> **Text for analysis**:
Middletown is a town in Frederick County, Maryland, United States. As of the 2020 census, Middletown had a population of 4,943. Located in the Middletown Valley that stretches between the Catoctin Mountains on the east and South Mountain on the west, the town reportedly gained its name from its location midway between those ranges.
==History==
A young Lieutenant George Washington, while surveying the South Mountain area, reported that Middletown Valley was one of the most beautiful places he had ever seen. Later, as a colonel in 1755, he was to accompany General Braddock on the old Indian Trail that ran through the valley on his way to Fort Cumberland.

The early German and English settlers started to arrive in the valley in the 1730s. Among them was Michael Jesserong, who paid £66 for 50 acre. He named his property Middletown and sold the first lots there in 1767, the date officially marked as that of the town's founding.

Main Street spread to the west with construction of the National Pike through the town in 1806; the telegraph lines from Frederick to Hagerstown were routed through Middletown in 1854; and in 1896, car 11 of the Frederick Middletown Railway made its first run to Middletown. During the Civil War, both armies passed through the town to the battles of South Mountain and Antietam. In the aftermath of those battles, Middletown opened its churches and homes to care for the wounded.

> **Instructions for the task**:
From the Middletown text, extract the stretch from "Middletown is a" through "between those ranges." word for word.

> **Records**:
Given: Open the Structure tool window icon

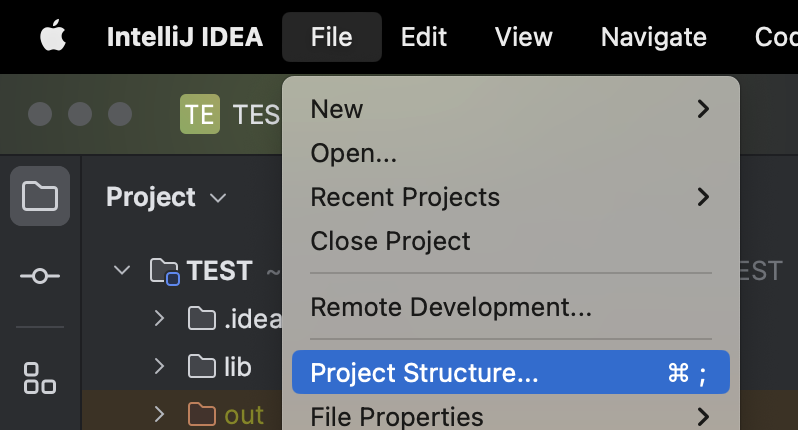Looking at the screenshot, I should coord(40,377).
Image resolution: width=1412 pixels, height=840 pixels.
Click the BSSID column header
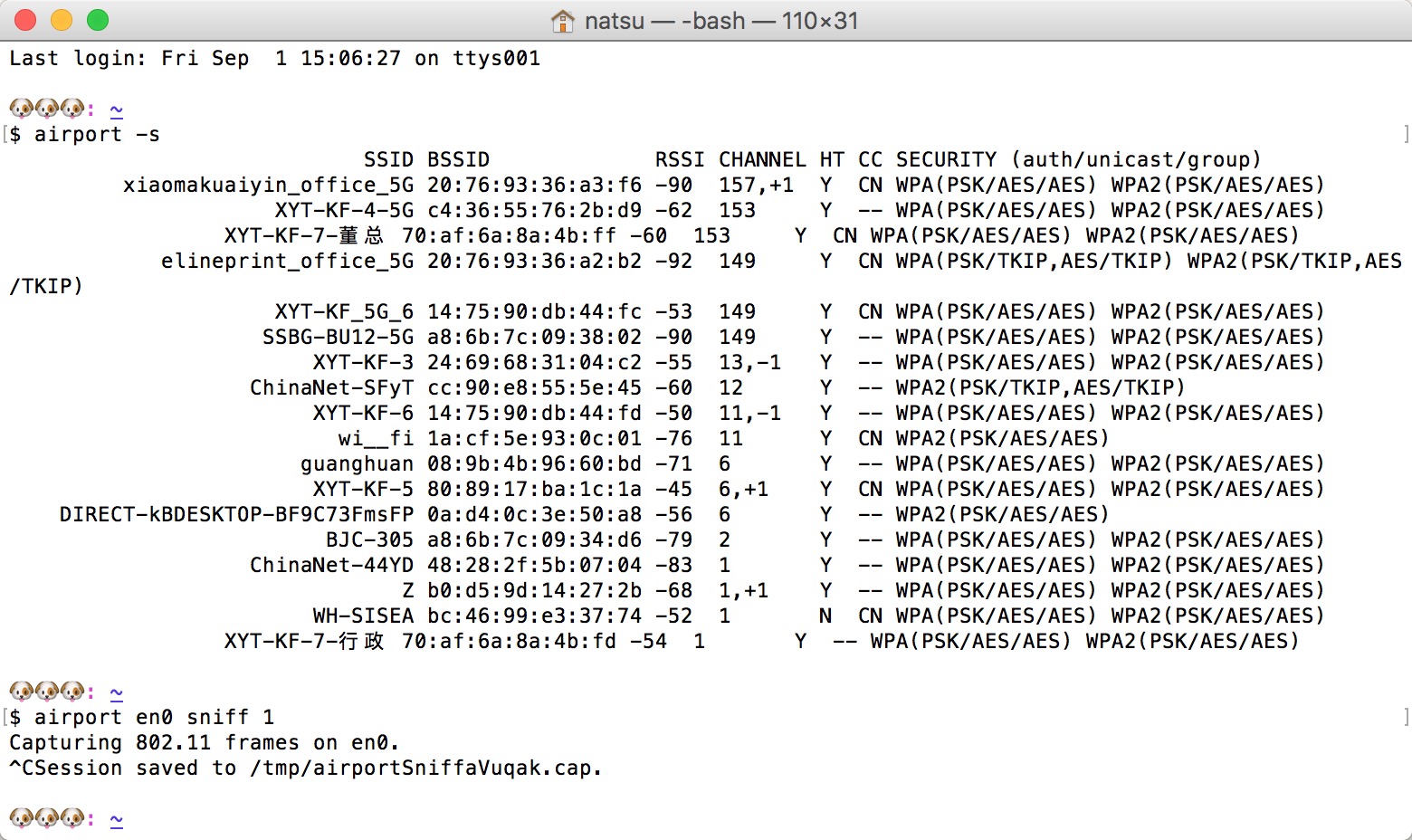click(458, 160)
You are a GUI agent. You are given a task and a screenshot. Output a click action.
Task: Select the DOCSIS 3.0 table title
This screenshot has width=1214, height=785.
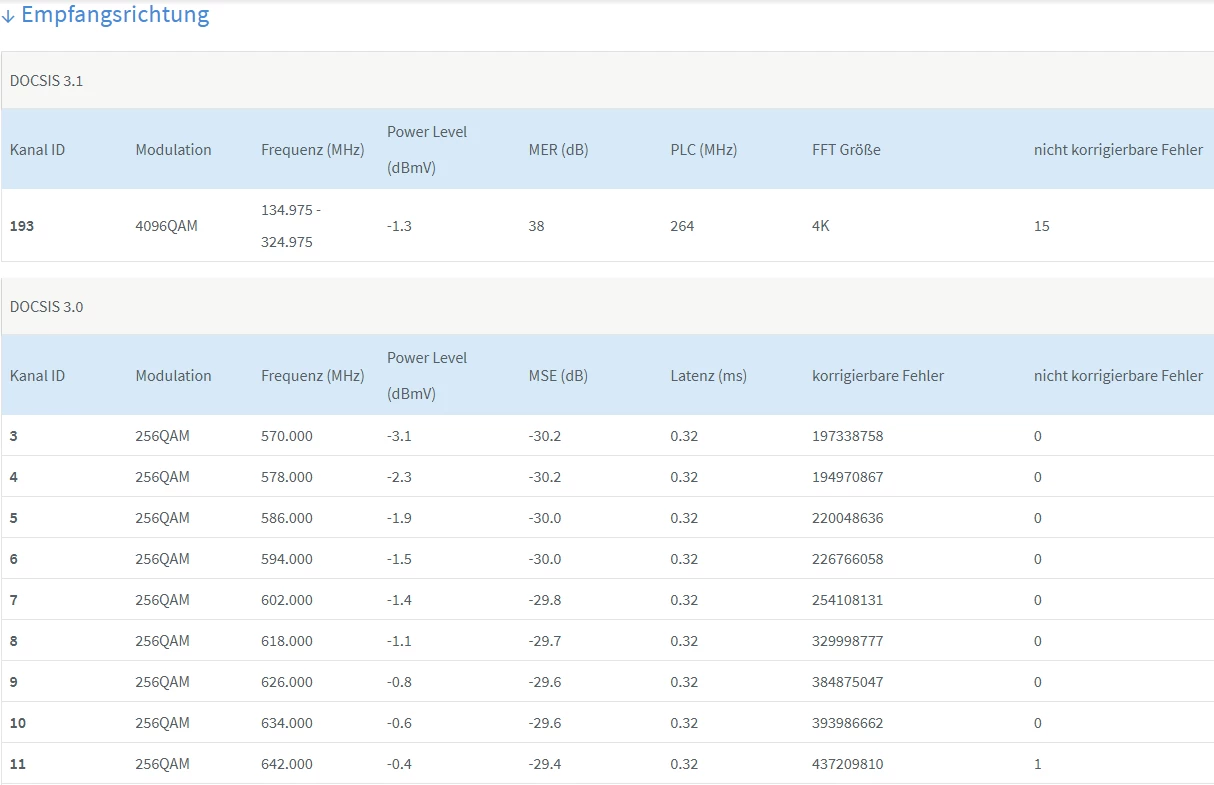[x=46, y=307]
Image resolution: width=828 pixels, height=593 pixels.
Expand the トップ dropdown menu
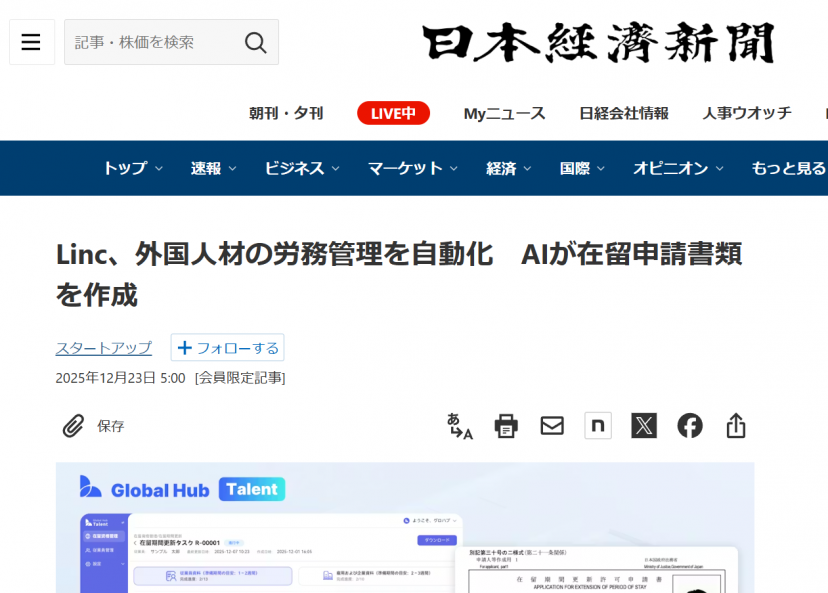coord(133,168)

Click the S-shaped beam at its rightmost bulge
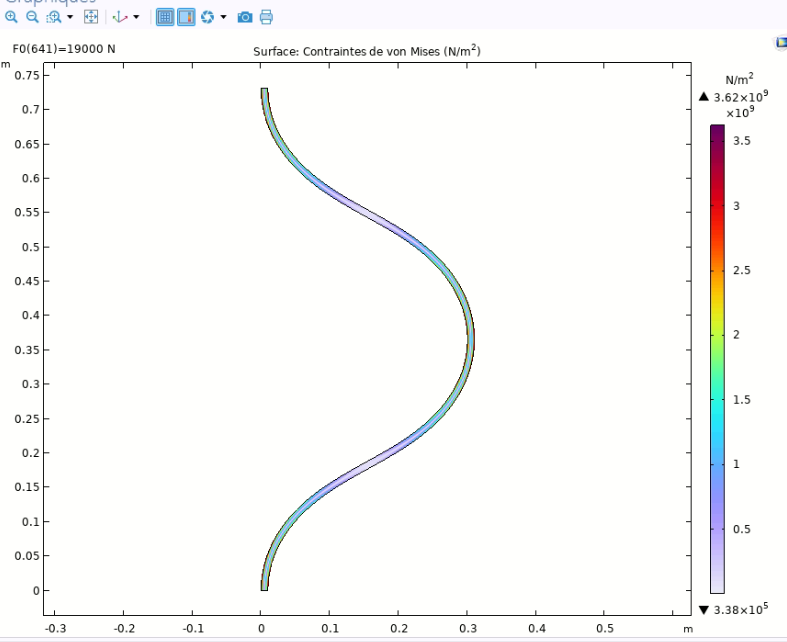(470, 340)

> **Answer box**:
Middletown is a town in Frederick County, Maryland, United States. As of the 2020 census, Middletown had a population of 4,943. Located in the Middletown Valley that stretches between the Catoctin Mountains on the east and South Mountain on the west, the town reportedly gained its name from its location midway between those ranges.